The Hawaii Laboratory of the Naval Undersea Research and Development Center (NUC) designed and built Makakai in the late 1960s. It was launched in April 1972 and certified to 600 feet in July. In August, Makakai Project Engineer Douglas Murphy and Sealab co-leader Dr. Walt Mazzone were certified as pilots. At the time it was developed, Makakai was NUC’s deepest-diving certified submersible.
The development of Makakai brought together several programs based at the NUC Hawaii Laboratory, including the development of transparent pressure hull materials, cycloidal propellers for submersible propulsion, a through-hull or soft-line information transmission system to eliminate or reduce the number of penetrations required in the pressure hull, and pressurized electronics. Makakai was developed specifically to demonstrate and evaluate these program systems, and to create a functional submersible from which observations and tests could be conducted.
Makakai’s name, meaning “Eye in the Sea” in Hawaiian, referred to its 66-inch clear acrylic sphere. At 2.5 inches thick, it served as the vehicle’s pressure hull and could hold two operators. The sphere, made of two spherical pentagons bonded by adhesive, had a design depth of 1000 feet with a collapse depth of 4,200 feet. The transparent sphere offered its occupants an unobstructed, panoramic view of the submersible’s surroundings. It was mounted to two parallel pontoons that housed batteries and ballast tanks. A variable ballast system supplied buoyancy control to the submersible. Ballast tanks located on each corner of the vehicle provided buoyancy trim, pitch trim, and roll trim.

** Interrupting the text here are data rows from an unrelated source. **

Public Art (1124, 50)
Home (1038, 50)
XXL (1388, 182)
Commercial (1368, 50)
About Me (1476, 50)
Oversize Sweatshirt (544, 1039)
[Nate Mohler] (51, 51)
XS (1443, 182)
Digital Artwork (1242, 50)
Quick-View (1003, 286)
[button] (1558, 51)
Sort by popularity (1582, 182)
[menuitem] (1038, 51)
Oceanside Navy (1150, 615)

Two Kirsten Boeing bi-pitch cycloidal thrusters, mounted above and aft of the pressure hull, provided the vehicle’s propulsion. With only those two propellers, the cycloidal propulsion system furnished all the degrees of propulsion control normally obtained by four or five screw thrusters. They operated like paddle wheels, generating thrust by moving the individual blades on the propellers with respect to the water. Thrust direction was varied by changing the relative phasing of the blades with respect to the disc. A four-horsepower hydraulic motor drove the propellers. Makakai’s top speed of three knots typically translated to a practical speed of 0.75 knots.

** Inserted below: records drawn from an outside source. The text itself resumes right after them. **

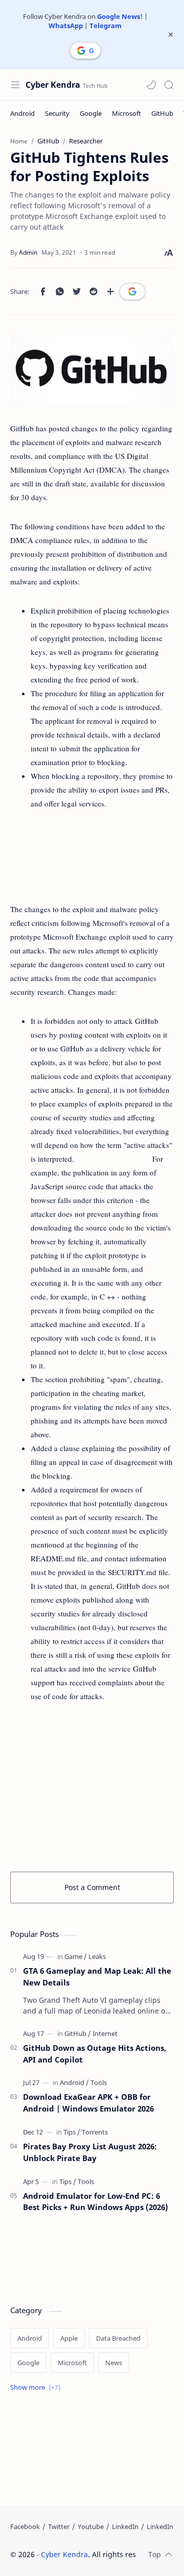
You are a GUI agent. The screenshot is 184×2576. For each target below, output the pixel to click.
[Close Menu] (171, 34)
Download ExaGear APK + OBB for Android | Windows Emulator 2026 (88, 2103)
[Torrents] (95, 2132)
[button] (151, 84)
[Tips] (71, 2132)
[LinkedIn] (125, 2526)
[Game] (75, 1956)
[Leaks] (97, 1956)
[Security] (57, 113)
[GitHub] (162, 113)
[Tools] (98, 2082)
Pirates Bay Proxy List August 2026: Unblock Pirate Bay (90, 2152)
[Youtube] (91, 2526)
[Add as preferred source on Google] (132, 291)
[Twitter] (59, 2526)
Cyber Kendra (53, 84)
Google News (118, 16)
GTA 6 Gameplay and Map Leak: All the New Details (97, 1977)
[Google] (91, 113)
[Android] (22, 113)
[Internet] (105, 2033)
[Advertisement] (92, 856)
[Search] (168, 84)
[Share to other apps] (110, 291)
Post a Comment (92, 1887)
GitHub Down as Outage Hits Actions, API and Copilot (94, 2054)
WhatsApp (66, 25)
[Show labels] (37, 2387)
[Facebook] (25, 2526)
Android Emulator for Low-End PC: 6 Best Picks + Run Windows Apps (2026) (95, 2202)
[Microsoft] (126, 113)
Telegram (105, 25)
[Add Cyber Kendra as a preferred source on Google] (85, 50)
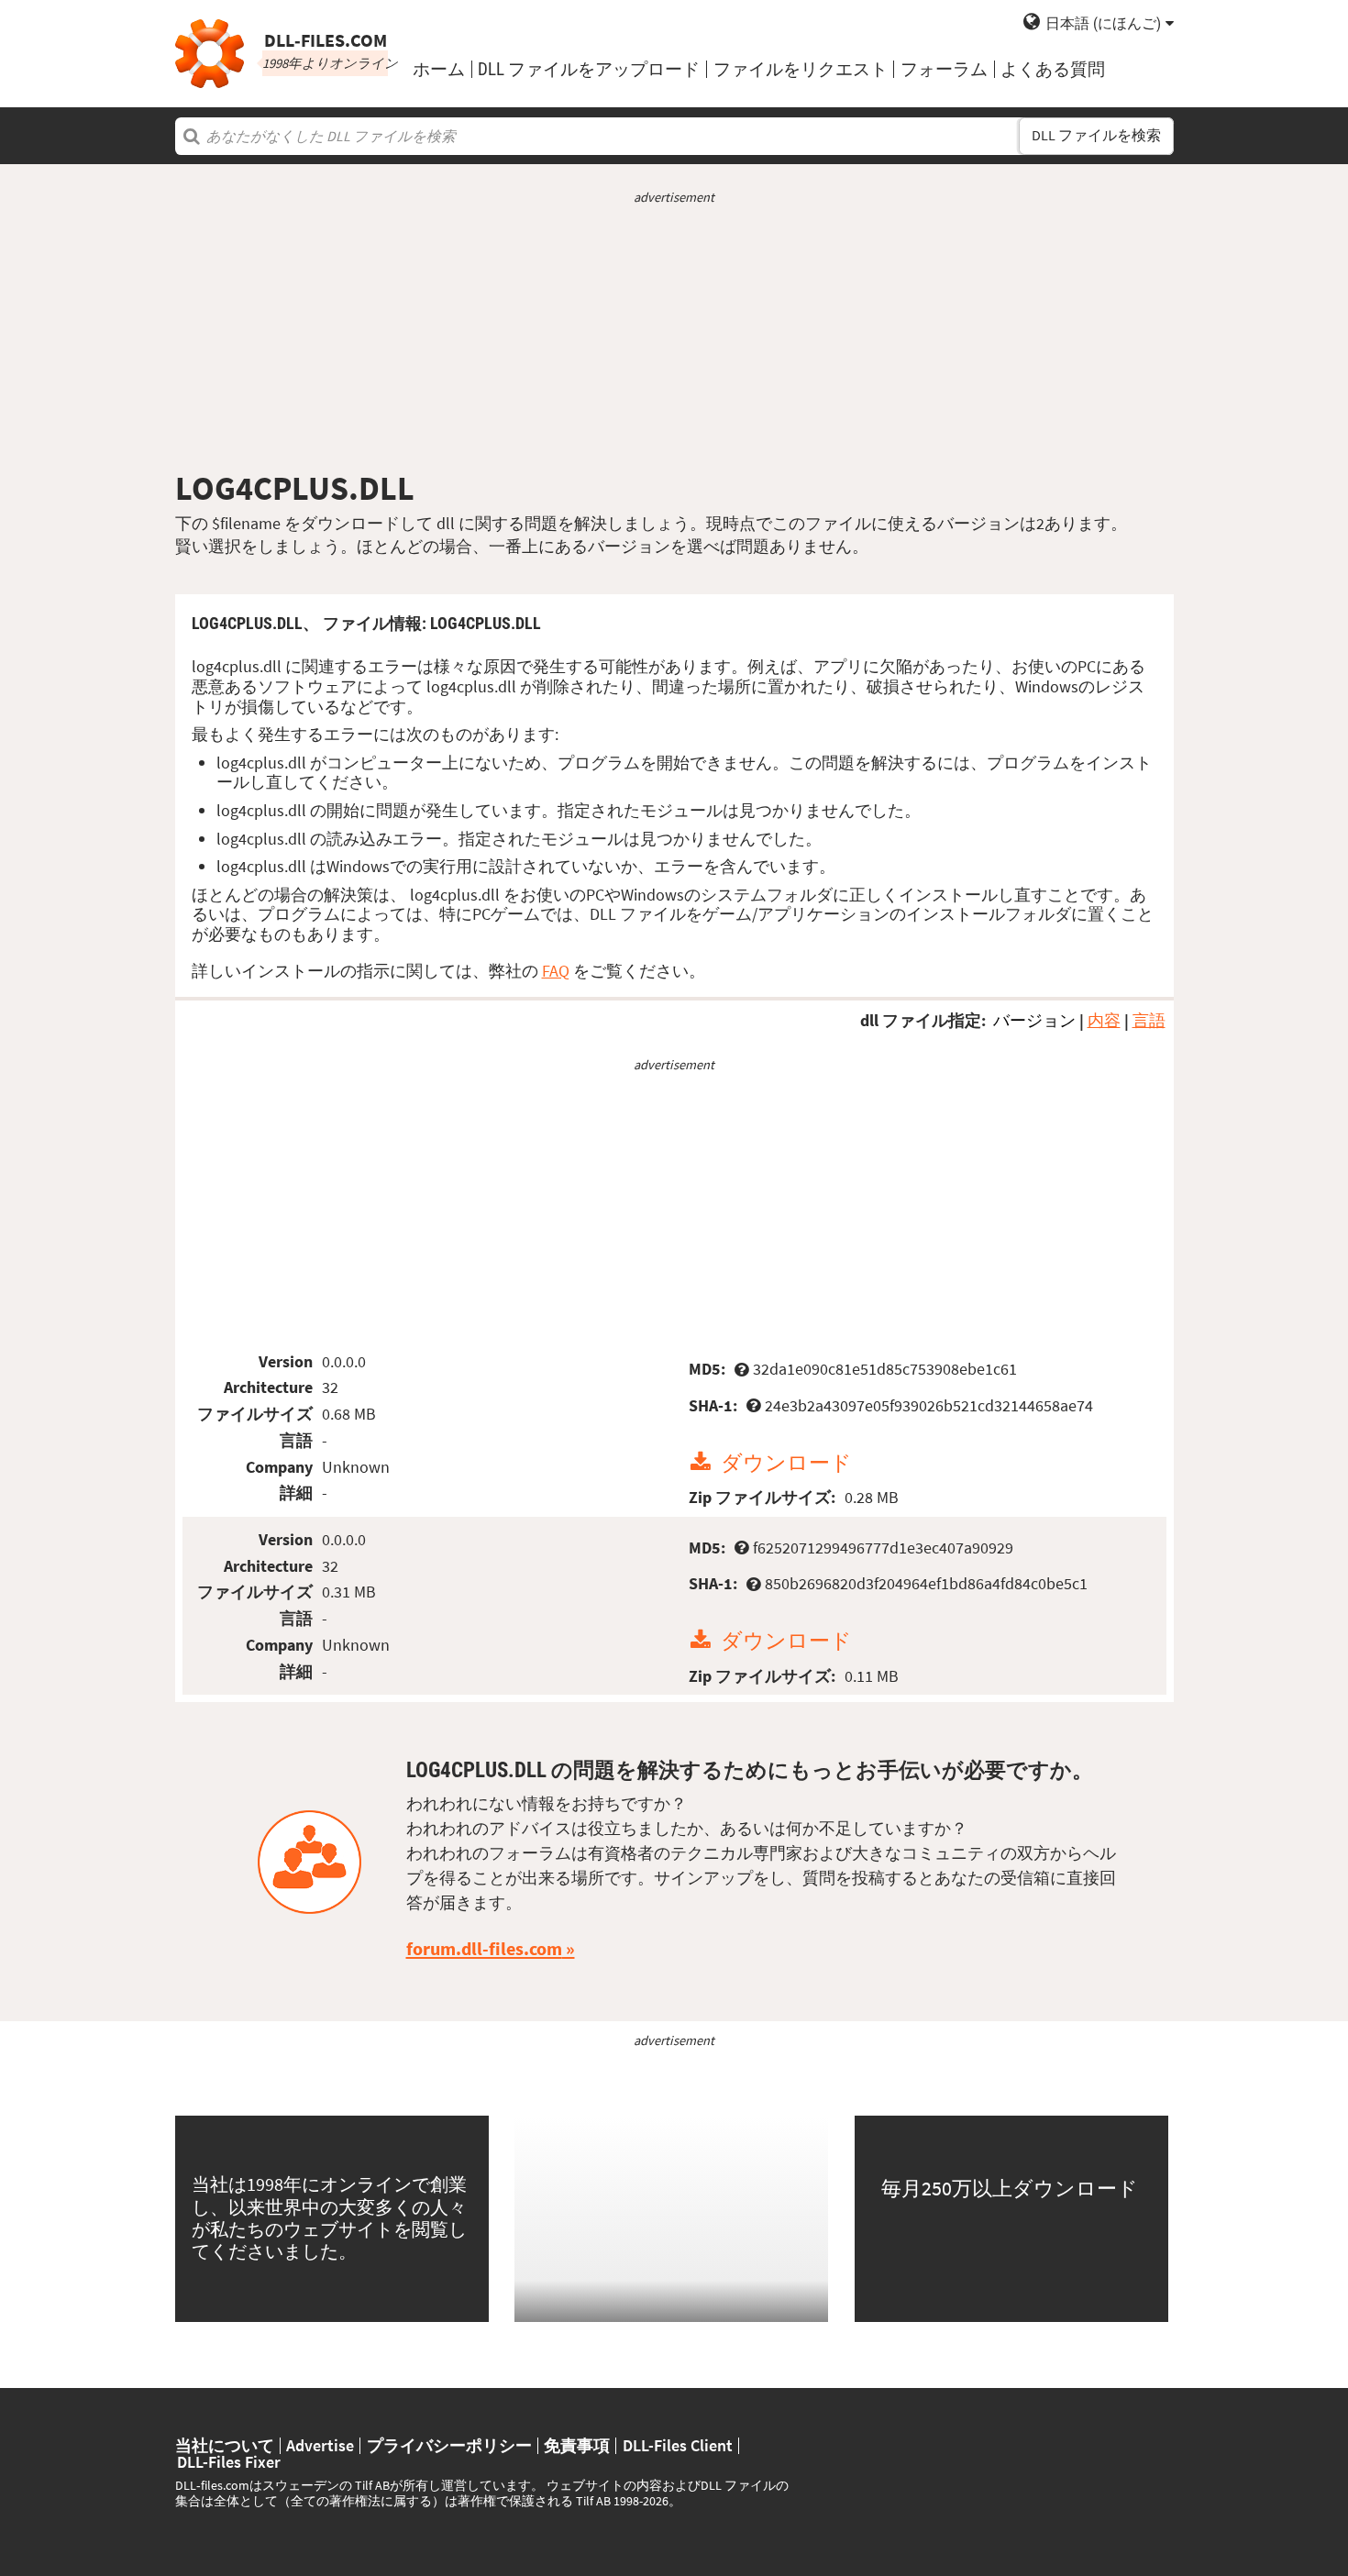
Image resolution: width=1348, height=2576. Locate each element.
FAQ (555, 970)
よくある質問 (1052, 69)
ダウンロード (786, 1462)
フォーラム (944, 69)
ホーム (439, 69)
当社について (224, 2446)
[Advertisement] (674, 337)
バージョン (1034, 1020)
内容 (1104, 1020)
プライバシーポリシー (449, 2446)
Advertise (320, 2446)
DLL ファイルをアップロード (589, 69)
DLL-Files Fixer (229, 2462)
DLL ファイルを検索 (1096, 135)
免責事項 (577, 2446)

Many of Makakai’s control electronics were located outside its pressure hull in ambient pressure housings. Signals for routine controls (lights, propulsion, ballast system) were transmitted over a single, optical path from the sphere’s interior to exterior. This advantageous design eliminated penetrators and the problems that could accompany them. It also provided more usable room within the sphere and reduces the amount of heat inside it, which could obscure visibility by creating fog.
Makakai was completed in 1971 and underwent sea trials off San Clemente Islands in September 1971. It was transferred to NUC’s San Clemente Island test range in August 1972 and became operational two months later in October. Problems soon arose with its multiplex system, the electrical systems that controlled its external functions. Makakai returned to San Diego for modifications, but the multiplex problems proved insoluble and the submersible was dismantled in September 1973. It was transferred to the U.S. Naval Undersea Museum in 1987.